About this exercise: Reproduce the material that follows, please, but only from its first line to the line containing "This screenshot has height=874, width=1348.", inclusive.

Input data:

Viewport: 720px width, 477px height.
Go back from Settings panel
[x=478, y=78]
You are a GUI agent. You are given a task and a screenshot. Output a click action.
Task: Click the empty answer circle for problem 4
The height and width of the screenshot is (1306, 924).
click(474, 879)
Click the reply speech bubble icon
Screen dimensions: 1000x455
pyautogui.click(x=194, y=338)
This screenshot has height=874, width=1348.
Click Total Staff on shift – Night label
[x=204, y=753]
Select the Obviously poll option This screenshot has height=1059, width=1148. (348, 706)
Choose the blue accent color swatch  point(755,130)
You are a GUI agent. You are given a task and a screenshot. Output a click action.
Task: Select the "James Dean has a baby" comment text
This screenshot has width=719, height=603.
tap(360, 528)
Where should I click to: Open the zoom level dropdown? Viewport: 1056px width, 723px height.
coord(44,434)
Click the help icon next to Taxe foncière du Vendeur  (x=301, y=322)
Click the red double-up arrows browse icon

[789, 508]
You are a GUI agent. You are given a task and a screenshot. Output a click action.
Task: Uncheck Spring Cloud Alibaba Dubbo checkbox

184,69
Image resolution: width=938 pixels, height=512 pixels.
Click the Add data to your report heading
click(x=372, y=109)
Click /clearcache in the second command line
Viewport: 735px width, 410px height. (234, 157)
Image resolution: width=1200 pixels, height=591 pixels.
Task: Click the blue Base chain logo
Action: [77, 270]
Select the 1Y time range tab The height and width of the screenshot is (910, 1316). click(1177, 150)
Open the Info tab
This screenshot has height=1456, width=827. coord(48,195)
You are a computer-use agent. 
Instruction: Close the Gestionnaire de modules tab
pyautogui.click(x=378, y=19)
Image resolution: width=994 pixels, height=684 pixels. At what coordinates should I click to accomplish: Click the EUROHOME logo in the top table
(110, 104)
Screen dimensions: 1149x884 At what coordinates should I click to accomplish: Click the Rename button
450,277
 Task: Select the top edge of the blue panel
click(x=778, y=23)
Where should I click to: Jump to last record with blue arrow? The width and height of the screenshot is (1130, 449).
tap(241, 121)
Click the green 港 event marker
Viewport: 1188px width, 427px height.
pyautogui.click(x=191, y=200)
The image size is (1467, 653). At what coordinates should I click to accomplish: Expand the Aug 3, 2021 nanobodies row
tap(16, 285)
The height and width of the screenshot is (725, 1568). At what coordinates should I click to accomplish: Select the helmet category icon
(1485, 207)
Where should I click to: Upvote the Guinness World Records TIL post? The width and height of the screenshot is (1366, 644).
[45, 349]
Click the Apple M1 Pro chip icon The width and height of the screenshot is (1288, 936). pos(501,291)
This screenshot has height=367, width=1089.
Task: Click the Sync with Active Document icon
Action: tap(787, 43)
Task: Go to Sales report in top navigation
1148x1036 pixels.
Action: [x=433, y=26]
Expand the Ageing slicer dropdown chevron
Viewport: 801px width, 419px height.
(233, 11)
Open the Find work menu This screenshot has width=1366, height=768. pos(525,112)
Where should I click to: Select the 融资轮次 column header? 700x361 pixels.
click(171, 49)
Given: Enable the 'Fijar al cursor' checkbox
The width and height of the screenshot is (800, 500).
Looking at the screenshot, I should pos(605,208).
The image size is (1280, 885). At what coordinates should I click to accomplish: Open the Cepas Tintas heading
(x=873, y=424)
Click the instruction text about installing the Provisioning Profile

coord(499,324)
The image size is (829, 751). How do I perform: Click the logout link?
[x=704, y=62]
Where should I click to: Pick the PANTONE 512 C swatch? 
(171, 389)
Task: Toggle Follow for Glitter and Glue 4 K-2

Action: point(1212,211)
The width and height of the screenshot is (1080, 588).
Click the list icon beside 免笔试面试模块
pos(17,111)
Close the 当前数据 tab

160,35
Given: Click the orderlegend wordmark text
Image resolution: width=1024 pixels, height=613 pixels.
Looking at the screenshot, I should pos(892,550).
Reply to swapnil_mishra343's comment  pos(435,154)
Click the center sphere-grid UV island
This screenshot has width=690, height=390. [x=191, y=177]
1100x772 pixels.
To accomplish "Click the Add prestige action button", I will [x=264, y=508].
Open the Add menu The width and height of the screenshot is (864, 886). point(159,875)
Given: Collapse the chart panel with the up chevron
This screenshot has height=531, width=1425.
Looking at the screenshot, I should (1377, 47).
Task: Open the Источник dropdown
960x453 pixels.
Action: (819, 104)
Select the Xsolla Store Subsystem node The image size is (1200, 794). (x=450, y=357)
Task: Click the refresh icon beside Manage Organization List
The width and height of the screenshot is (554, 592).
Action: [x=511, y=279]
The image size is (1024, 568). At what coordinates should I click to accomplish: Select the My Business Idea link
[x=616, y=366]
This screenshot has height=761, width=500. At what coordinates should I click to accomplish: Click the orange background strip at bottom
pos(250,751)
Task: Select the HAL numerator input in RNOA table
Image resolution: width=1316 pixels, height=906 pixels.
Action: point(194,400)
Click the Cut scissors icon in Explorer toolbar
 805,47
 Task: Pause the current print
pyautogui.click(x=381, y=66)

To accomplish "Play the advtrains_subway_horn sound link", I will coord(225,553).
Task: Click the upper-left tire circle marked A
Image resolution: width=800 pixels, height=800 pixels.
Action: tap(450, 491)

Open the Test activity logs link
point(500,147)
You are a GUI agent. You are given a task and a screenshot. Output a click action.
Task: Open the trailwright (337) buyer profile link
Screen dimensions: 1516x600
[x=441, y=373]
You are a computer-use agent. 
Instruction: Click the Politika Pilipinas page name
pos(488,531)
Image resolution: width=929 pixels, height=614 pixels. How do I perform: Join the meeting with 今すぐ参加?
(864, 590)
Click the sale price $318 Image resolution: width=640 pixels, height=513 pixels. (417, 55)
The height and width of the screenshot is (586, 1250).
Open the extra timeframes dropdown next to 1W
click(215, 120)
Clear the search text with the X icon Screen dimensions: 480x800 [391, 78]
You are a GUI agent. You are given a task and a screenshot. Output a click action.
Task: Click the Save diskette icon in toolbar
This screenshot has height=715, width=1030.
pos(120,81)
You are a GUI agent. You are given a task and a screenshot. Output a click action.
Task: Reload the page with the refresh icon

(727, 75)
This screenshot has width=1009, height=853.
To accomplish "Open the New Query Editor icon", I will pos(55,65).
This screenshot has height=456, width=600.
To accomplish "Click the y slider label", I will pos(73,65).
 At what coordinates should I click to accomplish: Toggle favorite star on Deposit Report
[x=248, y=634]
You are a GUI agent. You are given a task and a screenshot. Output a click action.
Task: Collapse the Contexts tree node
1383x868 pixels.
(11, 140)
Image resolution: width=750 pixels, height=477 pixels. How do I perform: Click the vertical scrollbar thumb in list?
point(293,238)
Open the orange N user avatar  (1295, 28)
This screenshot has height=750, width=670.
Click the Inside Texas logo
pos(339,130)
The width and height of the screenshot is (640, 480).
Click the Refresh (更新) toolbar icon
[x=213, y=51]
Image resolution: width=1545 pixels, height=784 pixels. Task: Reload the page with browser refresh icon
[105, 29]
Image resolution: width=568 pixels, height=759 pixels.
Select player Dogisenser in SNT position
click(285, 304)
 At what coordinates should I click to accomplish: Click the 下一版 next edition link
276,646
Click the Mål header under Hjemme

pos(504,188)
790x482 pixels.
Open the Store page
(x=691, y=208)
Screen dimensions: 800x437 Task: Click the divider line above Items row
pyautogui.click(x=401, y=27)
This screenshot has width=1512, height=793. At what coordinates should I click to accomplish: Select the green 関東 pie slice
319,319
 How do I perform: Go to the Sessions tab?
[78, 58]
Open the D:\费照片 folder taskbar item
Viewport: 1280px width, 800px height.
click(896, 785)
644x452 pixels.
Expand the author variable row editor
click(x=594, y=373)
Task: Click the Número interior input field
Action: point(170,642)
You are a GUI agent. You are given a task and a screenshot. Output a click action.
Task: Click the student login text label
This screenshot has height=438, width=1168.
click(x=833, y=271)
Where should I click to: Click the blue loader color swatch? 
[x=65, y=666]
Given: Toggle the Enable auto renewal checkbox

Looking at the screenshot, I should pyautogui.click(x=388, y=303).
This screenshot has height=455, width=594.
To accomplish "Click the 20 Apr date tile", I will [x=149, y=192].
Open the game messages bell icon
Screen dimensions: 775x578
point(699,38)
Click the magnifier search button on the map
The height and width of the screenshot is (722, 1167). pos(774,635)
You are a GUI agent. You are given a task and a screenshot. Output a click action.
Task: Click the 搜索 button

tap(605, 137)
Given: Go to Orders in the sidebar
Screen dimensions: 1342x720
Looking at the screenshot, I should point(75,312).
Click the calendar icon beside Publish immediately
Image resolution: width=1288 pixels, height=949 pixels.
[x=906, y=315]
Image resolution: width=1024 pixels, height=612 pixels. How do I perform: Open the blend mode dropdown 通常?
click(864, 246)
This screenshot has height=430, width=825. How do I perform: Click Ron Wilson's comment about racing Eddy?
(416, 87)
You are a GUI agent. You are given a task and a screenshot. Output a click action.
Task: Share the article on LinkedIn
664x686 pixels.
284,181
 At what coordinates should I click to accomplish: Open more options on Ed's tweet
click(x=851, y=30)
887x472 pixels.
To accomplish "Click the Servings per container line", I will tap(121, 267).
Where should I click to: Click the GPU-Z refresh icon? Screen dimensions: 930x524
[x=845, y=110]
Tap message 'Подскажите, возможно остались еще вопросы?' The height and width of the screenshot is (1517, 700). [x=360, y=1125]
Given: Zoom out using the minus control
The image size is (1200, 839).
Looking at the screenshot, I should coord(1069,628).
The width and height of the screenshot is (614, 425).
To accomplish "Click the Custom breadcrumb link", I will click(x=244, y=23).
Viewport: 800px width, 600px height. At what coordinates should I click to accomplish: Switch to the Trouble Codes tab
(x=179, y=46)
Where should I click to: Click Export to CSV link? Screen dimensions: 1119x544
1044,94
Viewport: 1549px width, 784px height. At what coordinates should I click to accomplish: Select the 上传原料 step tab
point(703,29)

Answer for this exercise:
Viewport: 720px width, 477px height.
Go back from Settings panel
[x=478, y=78]
You are a GUI agent. You are given a task and a screenshot. Output a click action.
Task: Click the empty answer circle for problem 4
The height and width of the screenshot is (1306, 924).
click(474, 879)
Click the reply speech bubble icon
Screen dimensions: 1000x455
pyautogui.click(x=194, y=338)
This screenshot has height=874, width=1348.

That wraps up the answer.